What is cost creep? According to a recent article in Senior Housing News that features quotes by Sherpa COO Jayne Sallerson, the term describes three things: “rising expenses, lead generation and occupancy levels.”
This PDF article from Moore Diversified Services explains some of the expenses involved with assisted living. But let’s take a look at the other two factors, lead generation and occupancy levels. How do we find more qualified prospects and then what can we do to encourage them to move in? Before we go to the phones and make as many calls as possible, here’s what Sallerson said in her article for SHN:
“Do you need more leads?

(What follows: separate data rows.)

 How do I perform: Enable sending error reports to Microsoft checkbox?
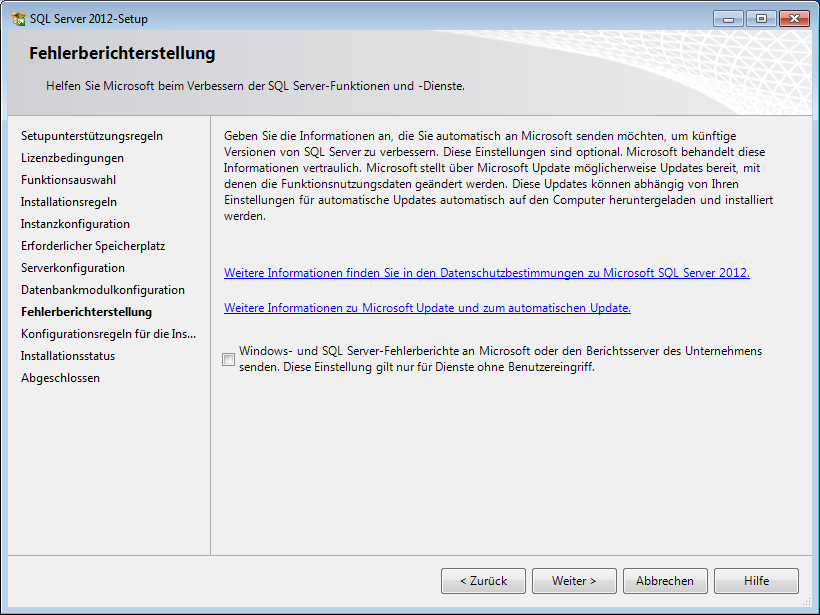coord(229,360)
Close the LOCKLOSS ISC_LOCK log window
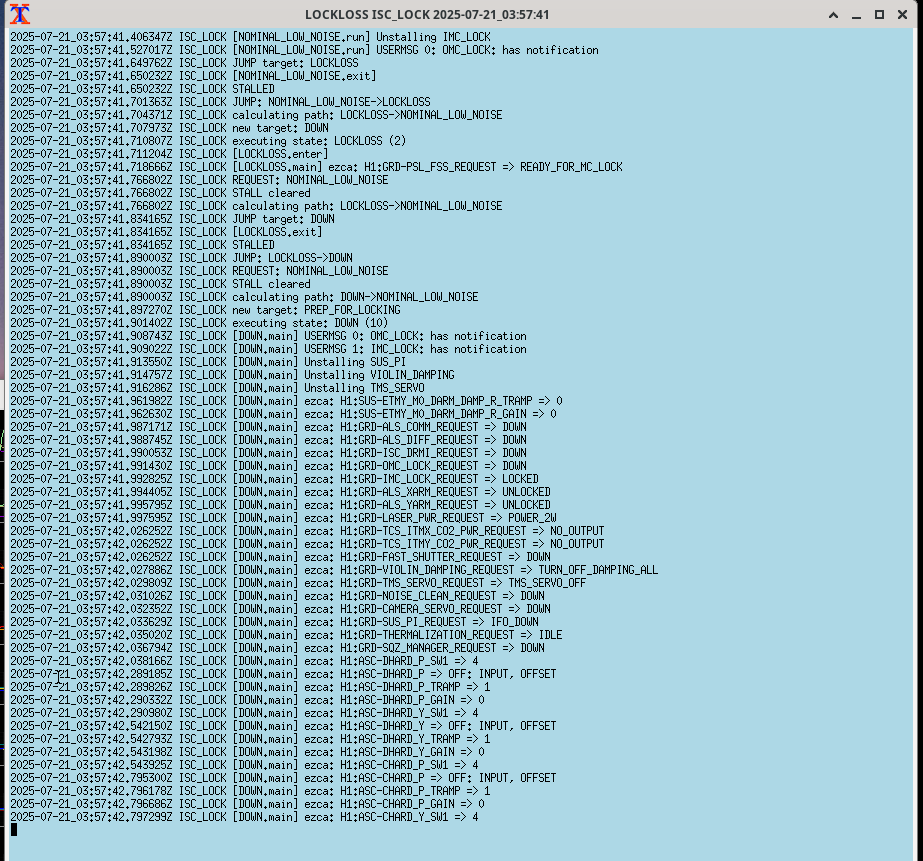Viewport: 923px width, 861px height. pos(901,15)
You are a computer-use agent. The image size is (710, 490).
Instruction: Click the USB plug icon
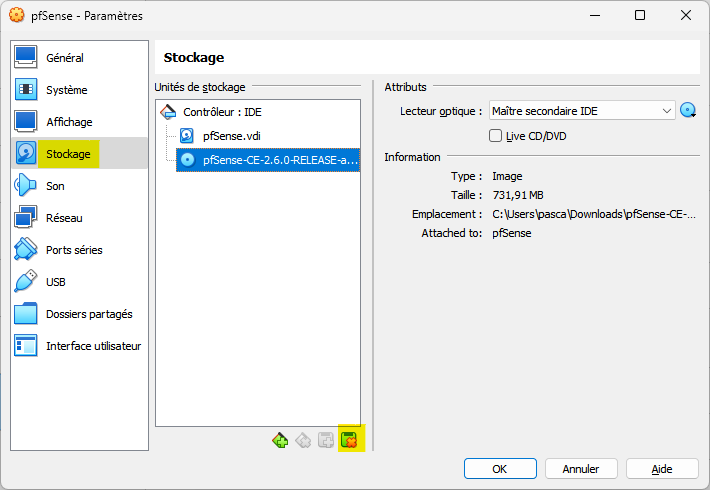coord(26,281)
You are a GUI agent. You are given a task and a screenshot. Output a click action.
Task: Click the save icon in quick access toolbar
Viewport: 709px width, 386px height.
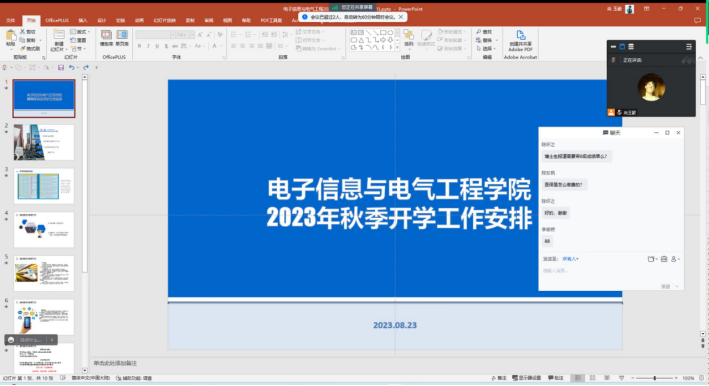(61, 67)
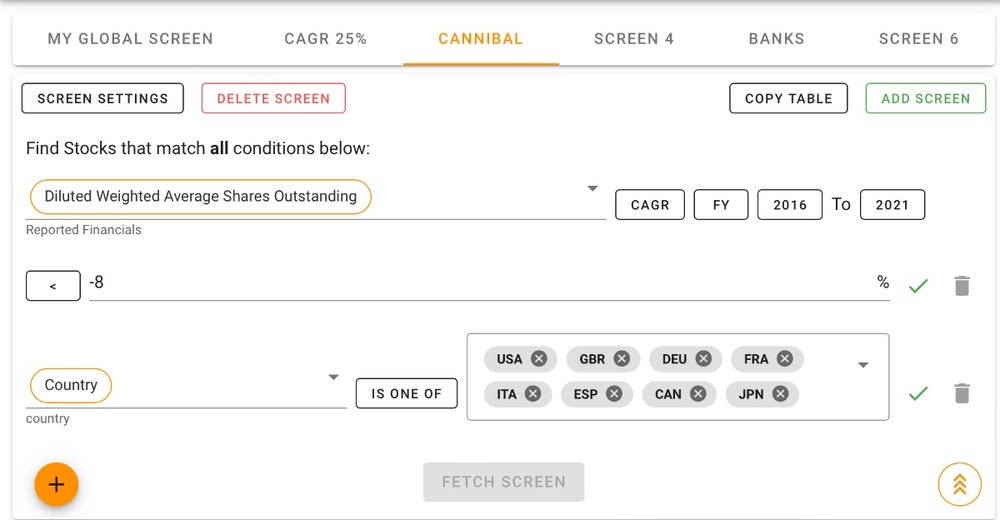This screenshot has width=1000, height=520.
Task: Confirm the -8% condition with green checkmark
Action: click(918, 286)
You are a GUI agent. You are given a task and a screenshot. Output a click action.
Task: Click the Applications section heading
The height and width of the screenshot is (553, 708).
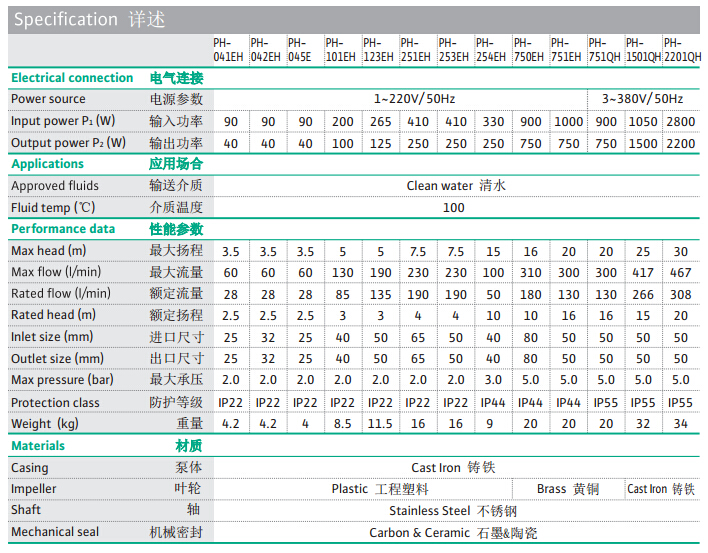48,164
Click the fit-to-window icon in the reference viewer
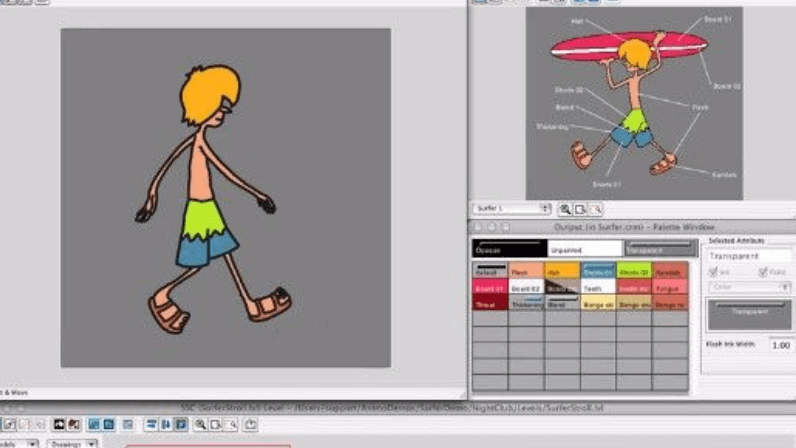796x448 pixels. click(581, 209)
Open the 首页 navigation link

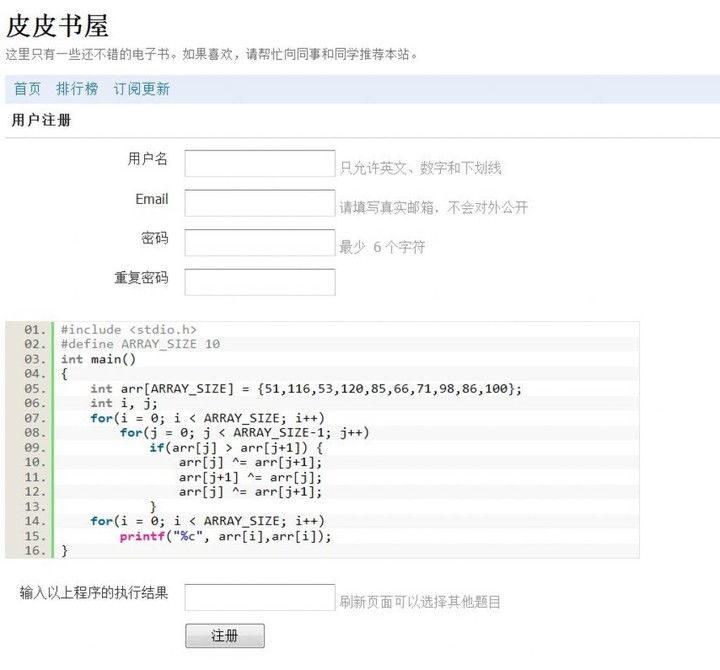pyautogui.click(x=27, y=89)
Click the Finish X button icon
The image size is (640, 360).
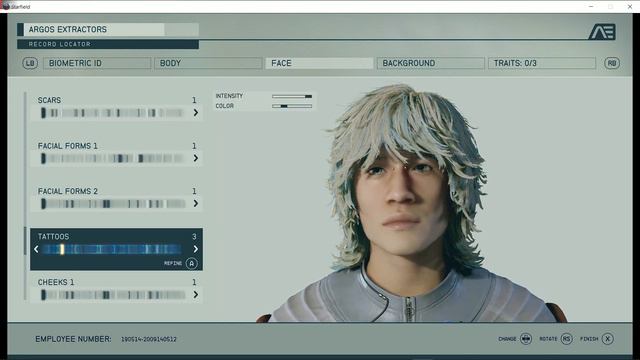click(607, 339)
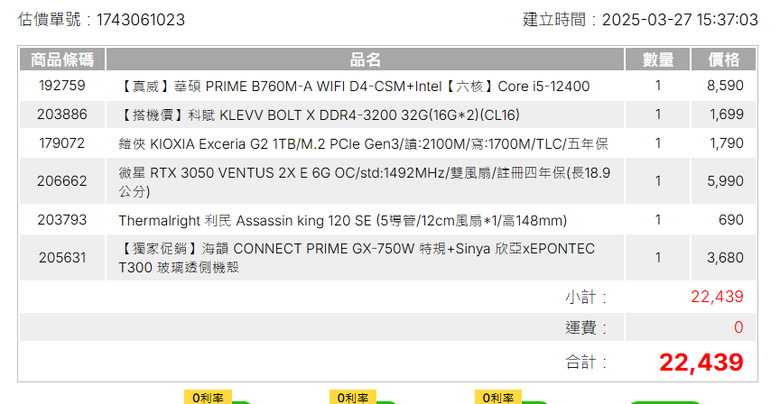Click the 數量 column header
This screenshot has height=404, width=780.
(x=658, y=60)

Yes, we always want those top leads, but the bottom line is we spend a lot of time fielding leads rather than focusing on the leads that we have today and building that relationship… If you do that, that’s what makes you go from good to great — from five move-ins a month to seven a month.”
“We all know that the most urgent leads are typically the highest acuity where most of our sales counselors spend their time and then discount the importance of the ‘I’m not ready’ leads from moving in… We then drive up our expenses by finding more channels of generating ‘urgent’ leads, which ultimately will not grow occupancy if attrition continues to grow.”
With higher-acuity residents, costs go up. On the Sherpa blog we’ve discussed the benefits of having more active and driven residents. They may say they aren’t ready to move yet; they say their too young, too healthy. But these are the residents that will keep the costs of medical and other maintenance down and drive funds toward things that make your community more attractive to prospects such as activities and better facilities.
The hard way is often the right way, and when it comes to spending more time working towards moving in low-acuity, higher-functioning residents, you’ll be surprised at the increase in move-ins and decrease in costs for your community.